Human Factors in Visualisation for Improvement of Information Search

Information retrieval (IR) systems are as only as good as the underlying implementation allows them. For any information search, IR systems cannot know what the human user is thinking and often the human user does not exactly know what they are looking for! Therefore, we should now focus more on both the human factors and the interface (i.e. search tools) to learn how to best present IR results and what sub tasks (new or old) a user engages to effectively and efficiently search. The Flinders AILab is interested in evaluating tools and techniques that explore alternatives to the result presentation interfaces of current IR systems. Of particular interest are graphically augmented representations in opposition to current interfaces that present predominantly textual summaries of potentially useful document, video and audio media. AILab research is exploring techniques for the graphic representation of IR result sets in an interactive information map/space using latent semantic analysis, and evaluating techniques for Metadata visualisation in both 2D and 3D; all the while, analyses of the user logs are revealing an interaction-dialogue taking place between the user and the IR system. With a better understanding of the human factor, we will implement search engines in such a way as to elicit more of the unspecified and background information associated with information queries that search engines need but currently only ‘guestimate’. An online delivery methodology for each evaluation apparatus ensures a wider and more valid experimental population whilst still collecting a rich dataset of precise measurements for information retrieval task performance.

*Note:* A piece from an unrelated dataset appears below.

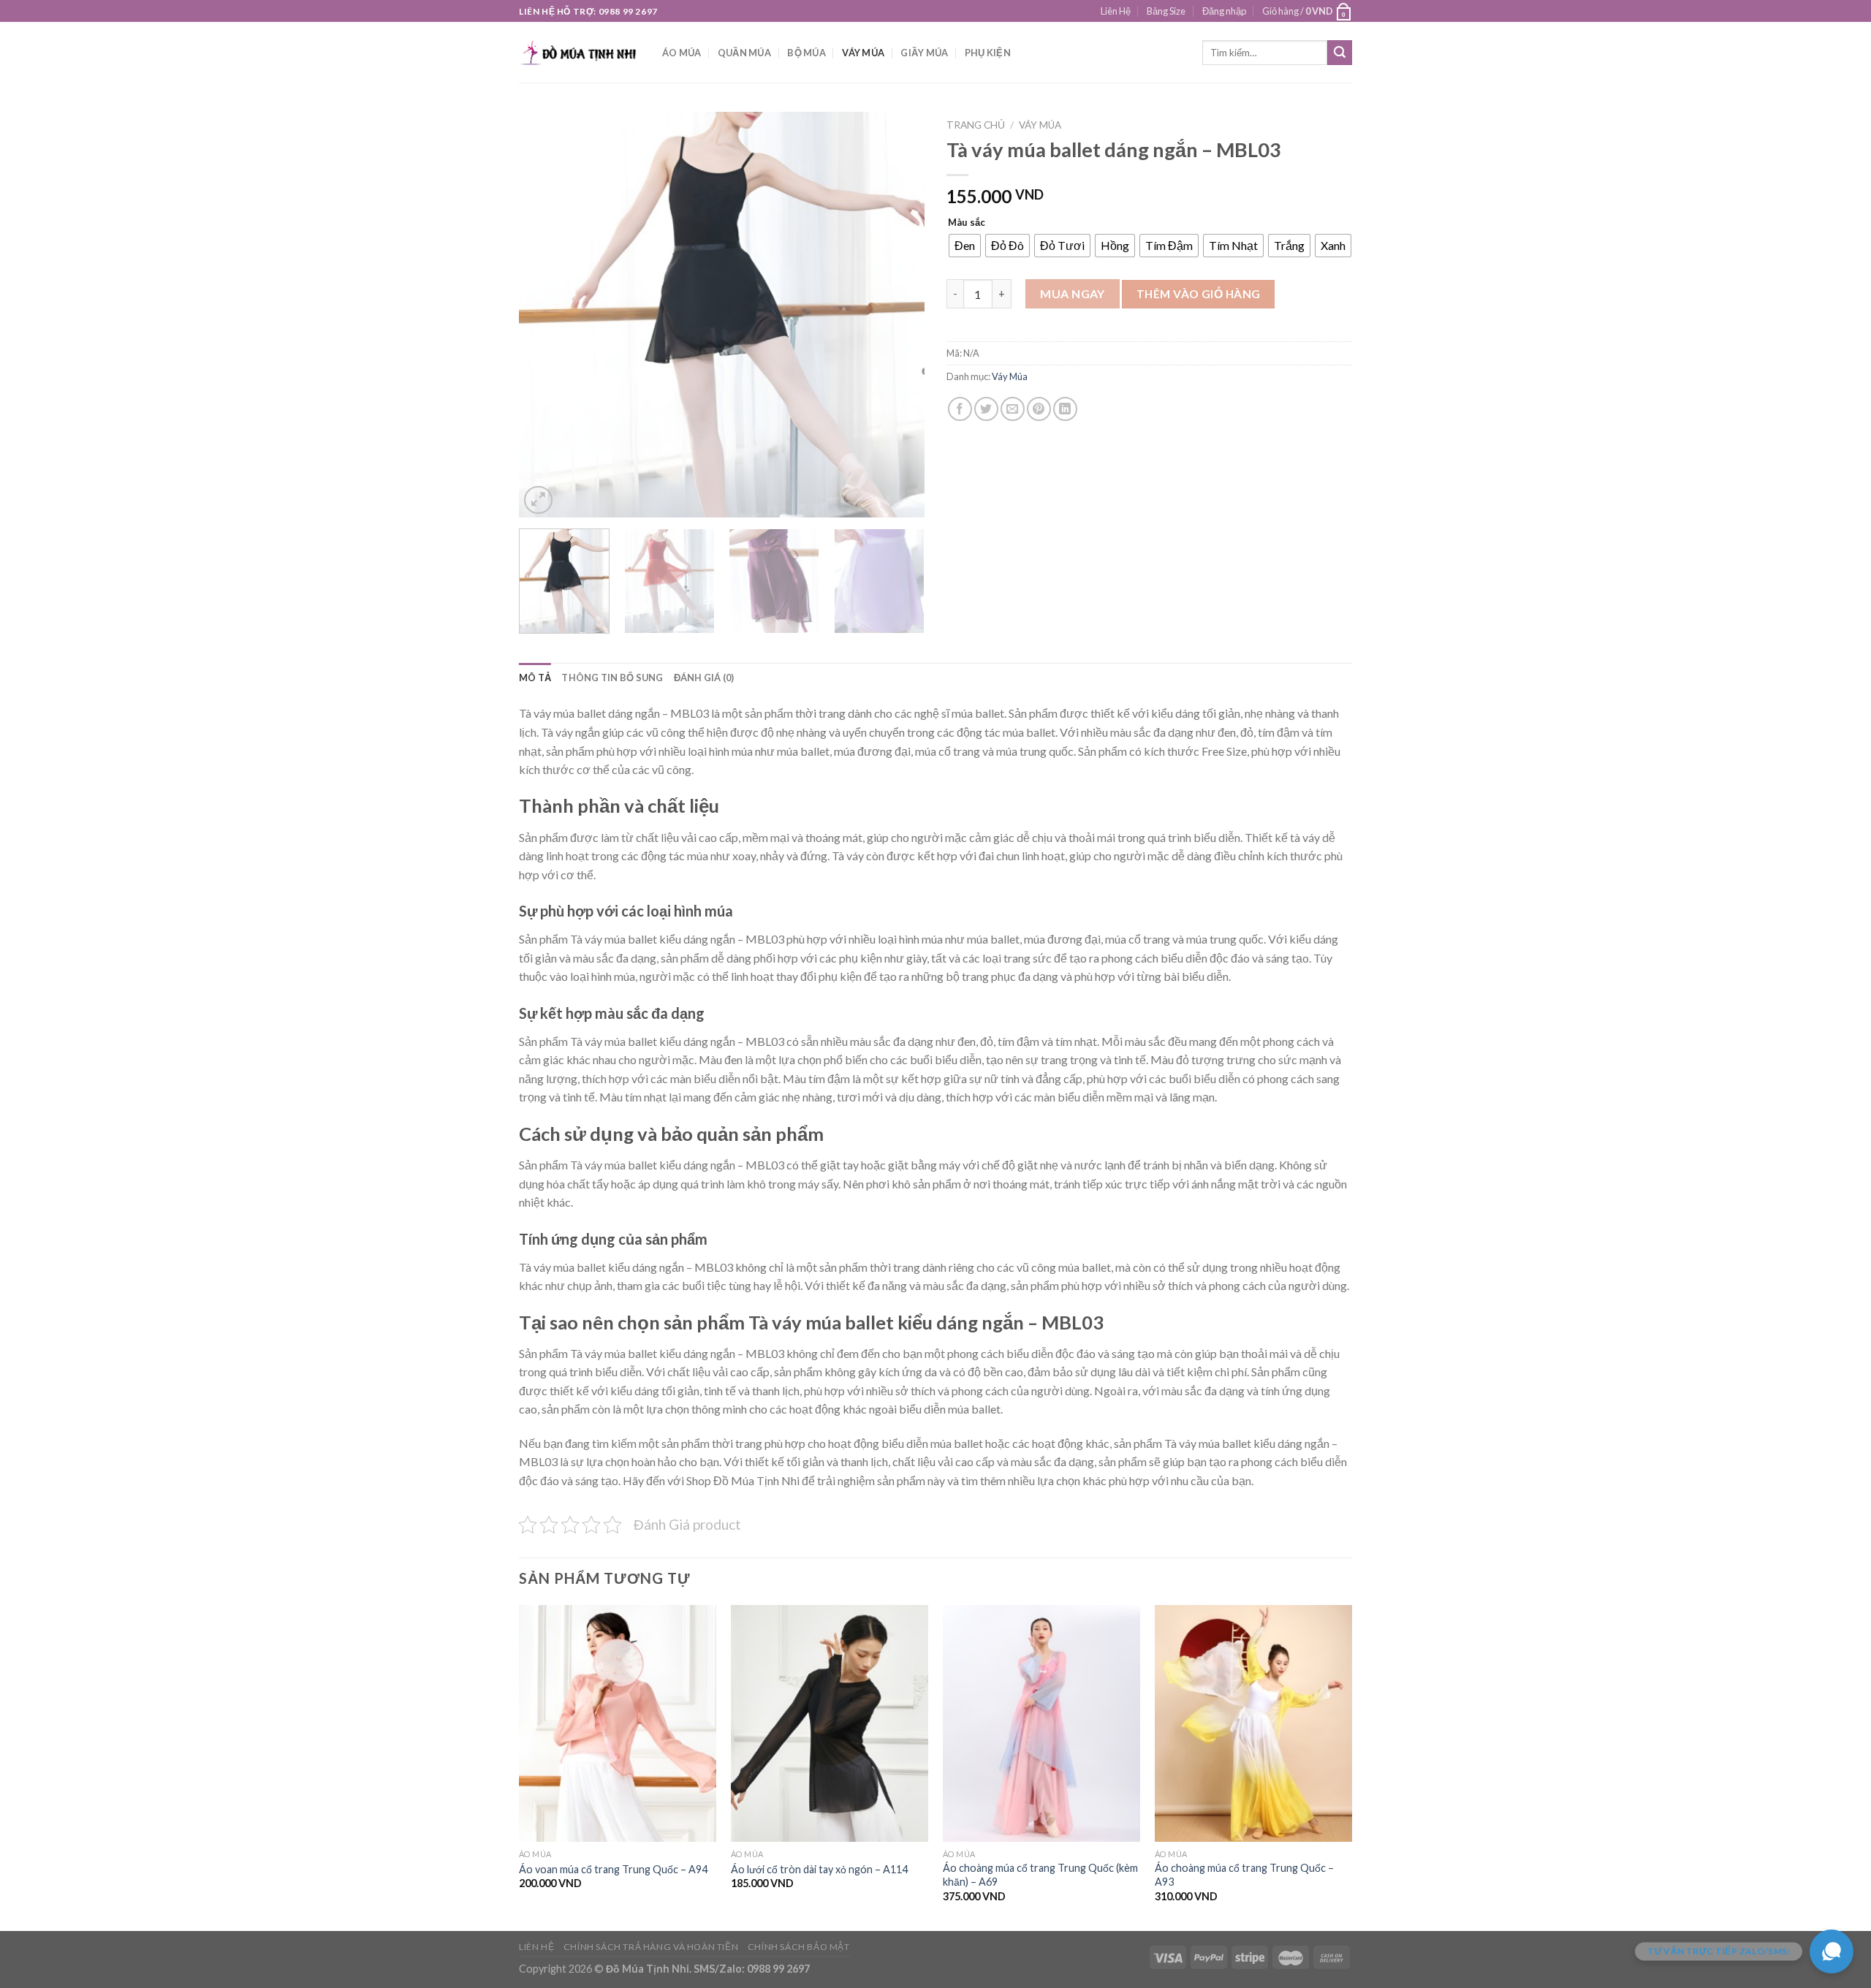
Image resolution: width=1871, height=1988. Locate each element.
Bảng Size (1166, 11)
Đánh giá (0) (704, 677)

Our evaluations use a variety of technologies, including Java Applets and the Mozilla Firefox Extension facility for our Flingle IR result visualisation extension.

Tina Du

New Cognitive Model of Web IR Interaction: Integrating Multitasking, Cognitive Coordination and Cognitive Shifts

Web searching is an important element of information behaviour and human computer interaction which includes multitasking processes and the allocation of cognitive resources among several tasks, and shifts in cognitive, problem and knowledge states. In addition to multitasking, cognitive coordination and cognitive shifts are also important but under-explored aspects of Web searching. This project aims to model the relationship between multitasking, cognitive coordination and cognitive shifts during Web information retrieval. Key findings based on the pilot study include: (1) the major factor influencing multiple information problems search ordering was personal interest; (2) participants experienced complex cognitive coordination process embedded within Web search interaction; (3) study participants experienced both positive and negative cognitive shifts at all levels; (4) Web search interaction is shown to be a multitasking process during which information problems ordering, task switching, task and mental coordinating occur, and at deeper level, cognitive shifts take place. A model based on the key findings is provided to illustrate this relationship. Also the implications for more effective Web based IR systems development are discussed.